Écrit par Stanislas Ntambwe. Publié dans A la Une

Les travaux sur l’arrangement particulier reprennent. Et exceptionnellement, cette fois-ci, on est en droit d’espérer enfin à une avancée significative dans le sens de la mise en œuvre intégrale de l’Accord dit de la Saint-Sylvestre.

 

Mais qu’est-ce qu’il faut pour que les espoirs suscités par l’Accord du 31 décembre 2016 se concrétisent rapidement ?

La réponse est simple. Elle se résume par le dépassement des uns et des autres. Chaque camp devra comprendre que des querelles, presque byzantine et axée, curieusement, sur un jeu pernicieux des mots et lettres, comme s’il s’agissait d’un concours de la sémantique aux humanités gréco-latines, n’ont plus de place. La Majorité présidentielle et l’Opposition, mieux le Rassemblement, devraient épargner au peuple congolais ainsi qu’au processus électoral en cours, le désagrément d’une crise volontaire et planifiée. Ce qui comporte le risque d’anéantir en définitive, tous les espoirs suscités au sein des populations congolaises par la signature de l’Accord du 31 décembre 2016.

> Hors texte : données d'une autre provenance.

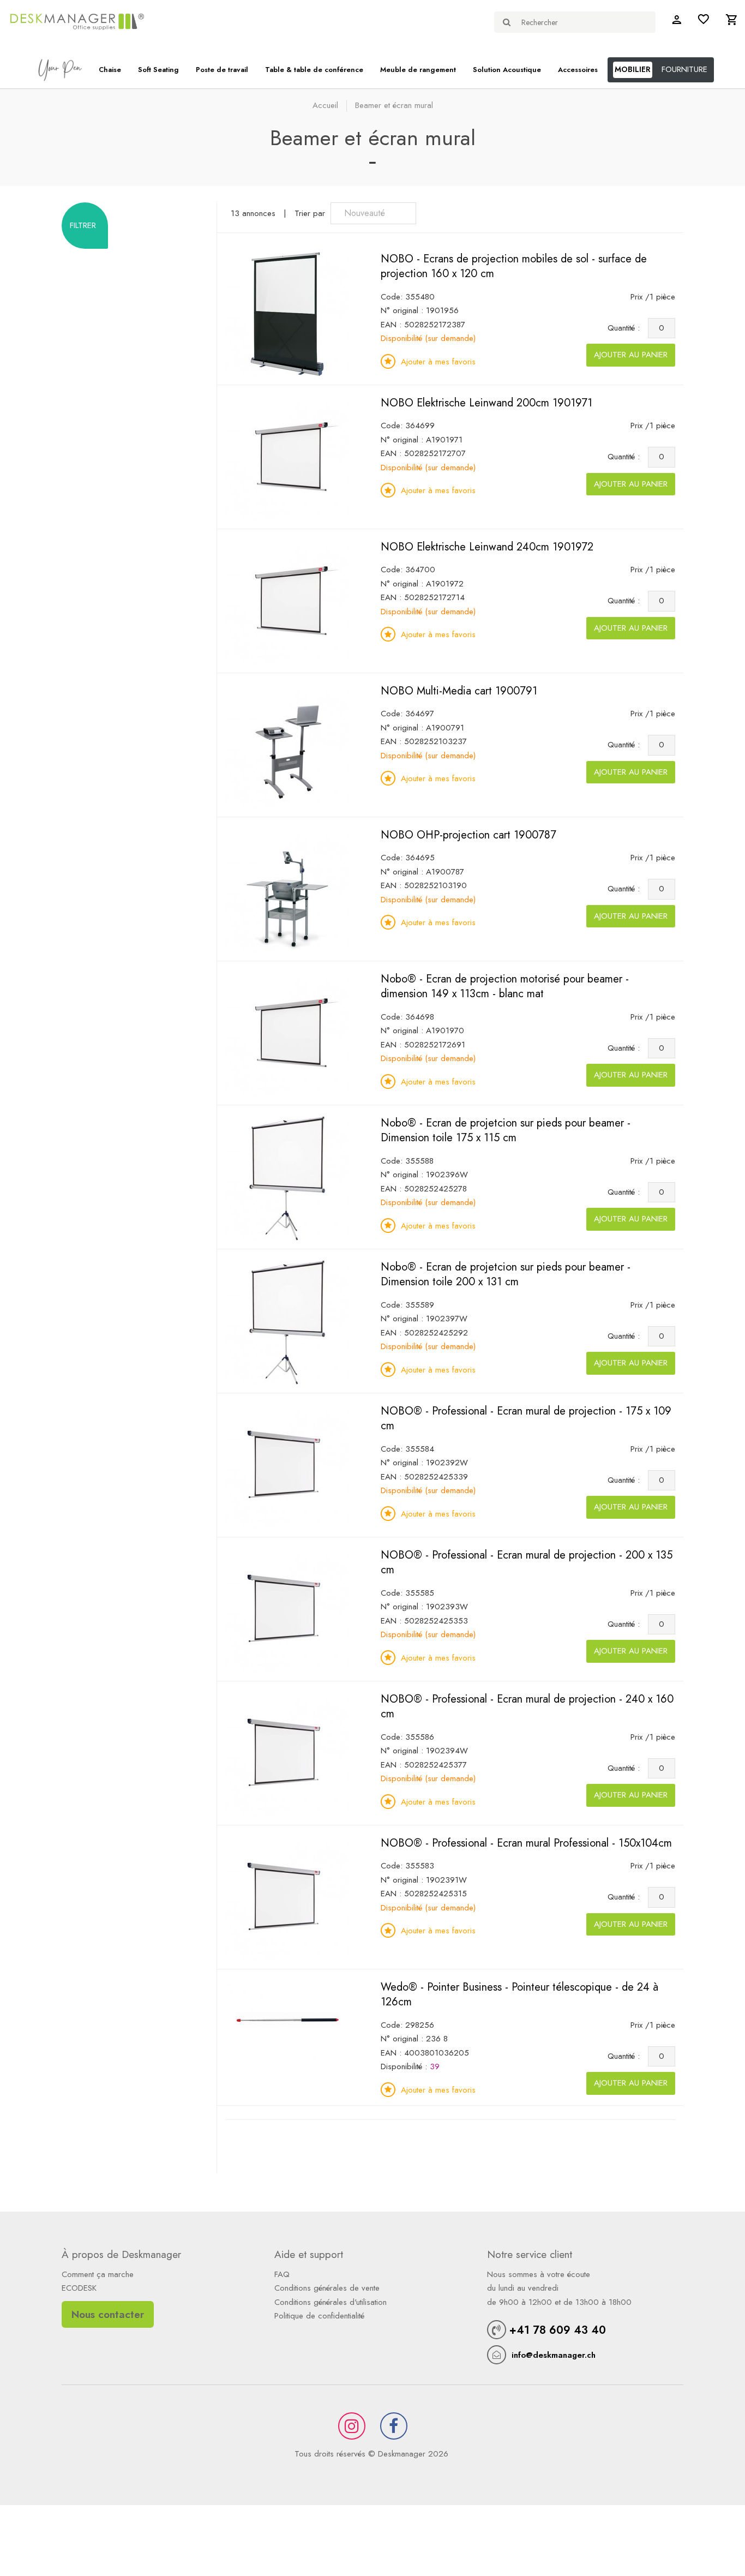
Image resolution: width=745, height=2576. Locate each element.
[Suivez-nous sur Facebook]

Cette fois-ci ou jamais, l’opinion attend des délégués au dialogue du Centre interdiocésain autre chose que le manque d’ouverture et le déficit de bonne foi qui les caractérisent depuis qu’ils discutent sur l’arrangement particulier en janvier dernier.

Cette fois-ci ou jamais, les deux camps sont appelés à réaliser qu’il n’est jamais trop tard, pour mieux faire dans un contexte socioéconomique plus que morose et avec la situation sociale du peuple qui a atteint les limites du supportable. Le cri de la population est à prendre en compte. Ainsi, tous les efforts doivent être déployés pour remettre le processus politique sur le rail et offrir au peuple la possibilité de se choisir ses dirigeants, lors des joutes électorales, dans les délais consensuellement fixés et convenus sous la médiation des évêques de la Cenco.